Dans la panoplie des technologies d'accès Internet, voici venir les courants porteurs en ligne (CPL). Autrement dit, le haut débit par la prise électrique. Longtemps testé mais jamais validé en raison d'insuffisances techniques, le système utilise les pylones EDF pour porter de la fibre optique et les fils électriques basse tension pour atteindre chaque domicile. L'équivalent parfait de la boucle locale de France Télécom. Sauf que là, on branche son modem sur la prise électrique et pas sur celle du téléphone. Les données transitent sur une fréquence différente que l'alimentation électrique proprement dite. Et apparemment, on a réglé les derniers problèmes techniques, de brouillage notamment. L'ART a donné son feu vert mercredi et le ministre délégué à l'Industrie, Patrick Devedjian, s'est déplacé vendredi à La Haye du Puits, petite ville de 2000 habitants située dans le déprtement de la Manche, pour lancer la première offre commerciale.
Si ce déploiement est dû à une initiative du département de la Manche, et que les tests ont été effectués en collaboration avec la filiale réseau d'EDF, RTE, c'est une entreprise privée, Infosat ICPS, qui a été chargée de commercialiser l'offre. L'accès Internet à 1 Mbits/seconde est facturé 24,90 euros par mois avec possibilité de téléphoner par Internet pour 5 euros de plus (correspondant à un forfait de 10 heures de communications locales et nationales). L'offre, qui vise un vivier de 350 clients potentiels, implique un engagement de 6 mois d'abonnement et des frais de résiliation élevés de 100 euros. "Complémentaires" des autres technologies d'accès à l'internet haut débit, les CPL ne vont pas remplacer l'ADSL qui "reste le principal vecteur de déploiement du haut débit", a assuré M. Devedjian. Ils présentent des "coûts particulièrement faibles, a-t-il souligné, ce qui les rend particulièrement intéressants pour les régions à population peu dense". D'autres technologies sont pareillement envisagées pour réduire les "zones blanches" de l'Internet. A commencer par les technologies radio, le Wi-Fi, mais aussi le futur Wi-Max, pour lequel le ministre a récemment indiqué qu'il faudrait accélérer la distribution des fréquences.

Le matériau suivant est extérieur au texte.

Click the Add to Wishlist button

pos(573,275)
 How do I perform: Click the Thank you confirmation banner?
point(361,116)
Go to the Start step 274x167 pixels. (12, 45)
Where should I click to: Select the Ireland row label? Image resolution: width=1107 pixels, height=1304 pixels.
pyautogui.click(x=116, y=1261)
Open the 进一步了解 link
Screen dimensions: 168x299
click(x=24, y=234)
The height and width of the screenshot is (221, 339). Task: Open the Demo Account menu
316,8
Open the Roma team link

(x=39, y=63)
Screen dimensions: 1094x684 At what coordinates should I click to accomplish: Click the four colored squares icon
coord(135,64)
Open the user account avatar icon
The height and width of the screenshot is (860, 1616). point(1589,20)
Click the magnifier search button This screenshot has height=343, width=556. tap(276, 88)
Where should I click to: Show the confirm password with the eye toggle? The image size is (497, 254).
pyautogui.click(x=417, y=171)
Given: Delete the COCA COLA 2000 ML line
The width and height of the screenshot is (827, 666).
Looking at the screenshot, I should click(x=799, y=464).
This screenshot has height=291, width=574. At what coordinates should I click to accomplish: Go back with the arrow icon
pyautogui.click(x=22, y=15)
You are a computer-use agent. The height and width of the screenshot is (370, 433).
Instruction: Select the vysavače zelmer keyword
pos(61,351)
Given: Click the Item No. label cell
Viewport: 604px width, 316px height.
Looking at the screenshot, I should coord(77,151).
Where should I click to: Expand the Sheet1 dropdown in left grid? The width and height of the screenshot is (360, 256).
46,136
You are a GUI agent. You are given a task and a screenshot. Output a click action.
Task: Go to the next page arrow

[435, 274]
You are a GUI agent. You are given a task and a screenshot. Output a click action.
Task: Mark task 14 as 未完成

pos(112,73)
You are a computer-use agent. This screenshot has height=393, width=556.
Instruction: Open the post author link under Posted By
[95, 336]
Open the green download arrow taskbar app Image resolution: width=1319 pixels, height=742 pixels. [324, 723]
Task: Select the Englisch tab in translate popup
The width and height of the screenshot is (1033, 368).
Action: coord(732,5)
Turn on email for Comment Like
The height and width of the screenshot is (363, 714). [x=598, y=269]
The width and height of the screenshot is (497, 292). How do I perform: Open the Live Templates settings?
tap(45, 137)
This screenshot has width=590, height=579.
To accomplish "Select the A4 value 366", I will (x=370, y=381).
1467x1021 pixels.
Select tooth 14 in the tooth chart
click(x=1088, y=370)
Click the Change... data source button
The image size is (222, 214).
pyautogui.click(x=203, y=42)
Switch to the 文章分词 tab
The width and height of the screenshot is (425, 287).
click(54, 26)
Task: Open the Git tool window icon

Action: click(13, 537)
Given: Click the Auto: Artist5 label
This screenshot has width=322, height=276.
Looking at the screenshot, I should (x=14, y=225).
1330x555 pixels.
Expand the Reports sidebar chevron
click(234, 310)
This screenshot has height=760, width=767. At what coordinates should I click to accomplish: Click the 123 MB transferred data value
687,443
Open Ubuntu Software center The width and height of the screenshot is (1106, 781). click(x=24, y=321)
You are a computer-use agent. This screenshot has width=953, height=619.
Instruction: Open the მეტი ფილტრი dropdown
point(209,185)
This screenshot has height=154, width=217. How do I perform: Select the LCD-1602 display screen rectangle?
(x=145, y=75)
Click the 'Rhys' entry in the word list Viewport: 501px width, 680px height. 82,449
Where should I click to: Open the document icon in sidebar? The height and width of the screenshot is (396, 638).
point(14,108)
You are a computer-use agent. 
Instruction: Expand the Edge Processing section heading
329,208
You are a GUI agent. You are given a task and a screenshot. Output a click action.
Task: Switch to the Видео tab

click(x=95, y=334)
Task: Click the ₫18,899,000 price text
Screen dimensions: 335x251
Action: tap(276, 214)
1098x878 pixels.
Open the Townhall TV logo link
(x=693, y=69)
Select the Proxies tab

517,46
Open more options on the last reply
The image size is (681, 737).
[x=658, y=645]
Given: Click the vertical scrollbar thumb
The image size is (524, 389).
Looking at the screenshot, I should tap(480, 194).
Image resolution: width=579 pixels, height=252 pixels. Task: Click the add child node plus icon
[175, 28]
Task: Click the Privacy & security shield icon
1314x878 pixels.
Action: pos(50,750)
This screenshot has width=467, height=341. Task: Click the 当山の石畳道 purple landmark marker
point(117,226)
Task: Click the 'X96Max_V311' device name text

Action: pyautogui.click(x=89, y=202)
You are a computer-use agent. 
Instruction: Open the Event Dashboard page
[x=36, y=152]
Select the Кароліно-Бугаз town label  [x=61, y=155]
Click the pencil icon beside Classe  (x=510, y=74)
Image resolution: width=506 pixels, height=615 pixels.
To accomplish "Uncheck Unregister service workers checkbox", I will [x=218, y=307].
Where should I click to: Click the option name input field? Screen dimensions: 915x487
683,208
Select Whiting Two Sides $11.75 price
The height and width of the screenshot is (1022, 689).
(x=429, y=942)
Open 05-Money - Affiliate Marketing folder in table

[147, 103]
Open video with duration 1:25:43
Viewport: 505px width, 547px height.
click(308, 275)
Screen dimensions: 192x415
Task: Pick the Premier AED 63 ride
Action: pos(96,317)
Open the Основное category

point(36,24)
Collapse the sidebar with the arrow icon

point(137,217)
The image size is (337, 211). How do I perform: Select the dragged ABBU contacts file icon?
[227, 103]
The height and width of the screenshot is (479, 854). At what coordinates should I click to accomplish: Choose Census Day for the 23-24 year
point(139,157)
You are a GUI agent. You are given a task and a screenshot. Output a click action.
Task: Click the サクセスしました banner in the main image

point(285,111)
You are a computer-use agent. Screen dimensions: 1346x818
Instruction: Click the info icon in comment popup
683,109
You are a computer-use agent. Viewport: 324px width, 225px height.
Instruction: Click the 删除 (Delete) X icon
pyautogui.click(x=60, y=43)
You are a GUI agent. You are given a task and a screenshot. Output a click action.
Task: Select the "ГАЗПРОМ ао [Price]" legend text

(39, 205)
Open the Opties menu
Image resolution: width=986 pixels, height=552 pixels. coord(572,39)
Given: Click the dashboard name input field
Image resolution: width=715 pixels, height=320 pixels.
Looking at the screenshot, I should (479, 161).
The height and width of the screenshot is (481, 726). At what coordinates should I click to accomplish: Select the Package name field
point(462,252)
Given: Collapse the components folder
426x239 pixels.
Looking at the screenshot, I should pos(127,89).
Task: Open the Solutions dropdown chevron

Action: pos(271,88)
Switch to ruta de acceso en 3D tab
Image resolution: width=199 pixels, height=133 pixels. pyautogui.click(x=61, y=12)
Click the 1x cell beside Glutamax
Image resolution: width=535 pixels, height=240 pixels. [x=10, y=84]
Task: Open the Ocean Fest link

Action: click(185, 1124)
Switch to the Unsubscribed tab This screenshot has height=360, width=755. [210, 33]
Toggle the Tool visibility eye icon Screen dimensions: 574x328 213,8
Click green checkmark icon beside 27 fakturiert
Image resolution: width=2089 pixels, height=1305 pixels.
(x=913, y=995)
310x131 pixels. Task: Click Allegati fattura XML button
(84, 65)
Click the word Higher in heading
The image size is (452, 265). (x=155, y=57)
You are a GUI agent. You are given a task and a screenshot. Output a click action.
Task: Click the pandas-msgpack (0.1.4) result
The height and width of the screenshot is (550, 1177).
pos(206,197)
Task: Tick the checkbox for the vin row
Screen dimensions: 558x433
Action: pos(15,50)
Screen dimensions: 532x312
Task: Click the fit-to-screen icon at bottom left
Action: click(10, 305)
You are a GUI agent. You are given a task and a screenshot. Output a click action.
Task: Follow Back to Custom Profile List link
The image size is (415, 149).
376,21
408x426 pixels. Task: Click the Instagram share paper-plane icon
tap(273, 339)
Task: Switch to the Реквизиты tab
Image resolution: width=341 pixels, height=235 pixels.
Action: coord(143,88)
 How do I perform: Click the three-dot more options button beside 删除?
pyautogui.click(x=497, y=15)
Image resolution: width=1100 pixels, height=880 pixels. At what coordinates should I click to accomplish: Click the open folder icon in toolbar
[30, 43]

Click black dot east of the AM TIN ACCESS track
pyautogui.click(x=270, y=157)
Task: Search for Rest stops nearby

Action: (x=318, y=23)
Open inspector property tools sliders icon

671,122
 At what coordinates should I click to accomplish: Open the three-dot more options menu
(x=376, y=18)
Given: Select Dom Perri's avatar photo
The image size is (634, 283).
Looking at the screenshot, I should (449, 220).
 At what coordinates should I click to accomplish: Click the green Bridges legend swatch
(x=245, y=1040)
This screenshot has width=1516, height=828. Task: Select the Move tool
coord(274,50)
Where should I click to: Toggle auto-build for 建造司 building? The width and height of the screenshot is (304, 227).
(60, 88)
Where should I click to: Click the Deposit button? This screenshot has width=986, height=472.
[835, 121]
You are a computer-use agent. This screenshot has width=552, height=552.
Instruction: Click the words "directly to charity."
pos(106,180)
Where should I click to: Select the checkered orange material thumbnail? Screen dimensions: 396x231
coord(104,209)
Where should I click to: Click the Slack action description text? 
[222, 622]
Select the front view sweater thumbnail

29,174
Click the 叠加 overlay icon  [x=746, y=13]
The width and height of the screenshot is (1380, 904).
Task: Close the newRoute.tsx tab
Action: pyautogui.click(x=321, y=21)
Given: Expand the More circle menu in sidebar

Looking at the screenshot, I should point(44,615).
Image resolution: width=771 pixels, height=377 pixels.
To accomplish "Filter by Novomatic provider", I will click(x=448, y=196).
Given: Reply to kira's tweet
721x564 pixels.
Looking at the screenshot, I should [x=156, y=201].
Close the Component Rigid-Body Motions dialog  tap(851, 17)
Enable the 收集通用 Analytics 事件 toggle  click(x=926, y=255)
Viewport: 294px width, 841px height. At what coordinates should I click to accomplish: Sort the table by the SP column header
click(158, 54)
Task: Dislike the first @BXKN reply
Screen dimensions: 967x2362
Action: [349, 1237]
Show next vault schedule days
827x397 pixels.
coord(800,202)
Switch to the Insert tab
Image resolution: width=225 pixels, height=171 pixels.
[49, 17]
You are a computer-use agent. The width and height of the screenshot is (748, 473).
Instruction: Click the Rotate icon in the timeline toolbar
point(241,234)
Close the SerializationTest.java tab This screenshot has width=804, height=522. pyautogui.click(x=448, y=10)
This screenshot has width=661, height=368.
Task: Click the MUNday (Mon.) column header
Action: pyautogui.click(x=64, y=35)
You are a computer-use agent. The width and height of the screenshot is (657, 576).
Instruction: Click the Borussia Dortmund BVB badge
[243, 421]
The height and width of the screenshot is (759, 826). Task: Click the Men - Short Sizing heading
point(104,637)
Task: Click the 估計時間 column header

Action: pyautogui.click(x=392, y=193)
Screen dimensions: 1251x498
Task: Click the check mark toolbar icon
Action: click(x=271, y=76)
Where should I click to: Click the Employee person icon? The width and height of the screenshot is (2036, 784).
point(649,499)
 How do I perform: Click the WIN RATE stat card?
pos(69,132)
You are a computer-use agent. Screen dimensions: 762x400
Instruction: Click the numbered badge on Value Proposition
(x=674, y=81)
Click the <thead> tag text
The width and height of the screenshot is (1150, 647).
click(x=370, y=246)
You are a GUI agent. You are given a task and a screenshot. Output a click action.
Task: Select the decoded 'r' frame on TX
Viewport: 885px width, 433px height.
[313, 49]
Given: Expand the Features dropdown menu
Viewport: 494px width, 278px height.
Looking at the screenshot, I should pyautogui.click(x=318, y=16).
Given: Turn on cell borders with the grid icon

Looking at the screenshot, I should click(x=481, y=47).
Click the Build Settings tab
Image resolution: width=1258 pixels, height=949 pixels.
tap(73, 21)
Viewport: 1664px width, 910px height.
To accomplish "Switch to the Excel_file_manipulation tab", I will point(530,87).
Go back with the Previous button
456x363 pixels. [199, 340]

Enfin M. Devedjian a rappelé que les collectivités peuvent, au terme de la loi du 21 juin 2004, devenir opérateur et exploiter un réseau de télécommunications. Il a aussi souligné qu'elles étaient le plus souvent propriétaires du réseau électrique de leur commune. Sur le rôle d'EDF, le ministre a enfin tenu à préciser qu'il ne "souhaite pas qu'EDF exerce elle-même des activités d'opérateur télécom". Il a appelé à "une séparation claire" entre les activités de distribution d'énergie et de communication. RTE n'en a pas moins annoncé sa volonté de déployer 15.000 kilomètres de fibres optiques sur son réseau d'ici 2009. Soit un investissement de 270 millions d'euros.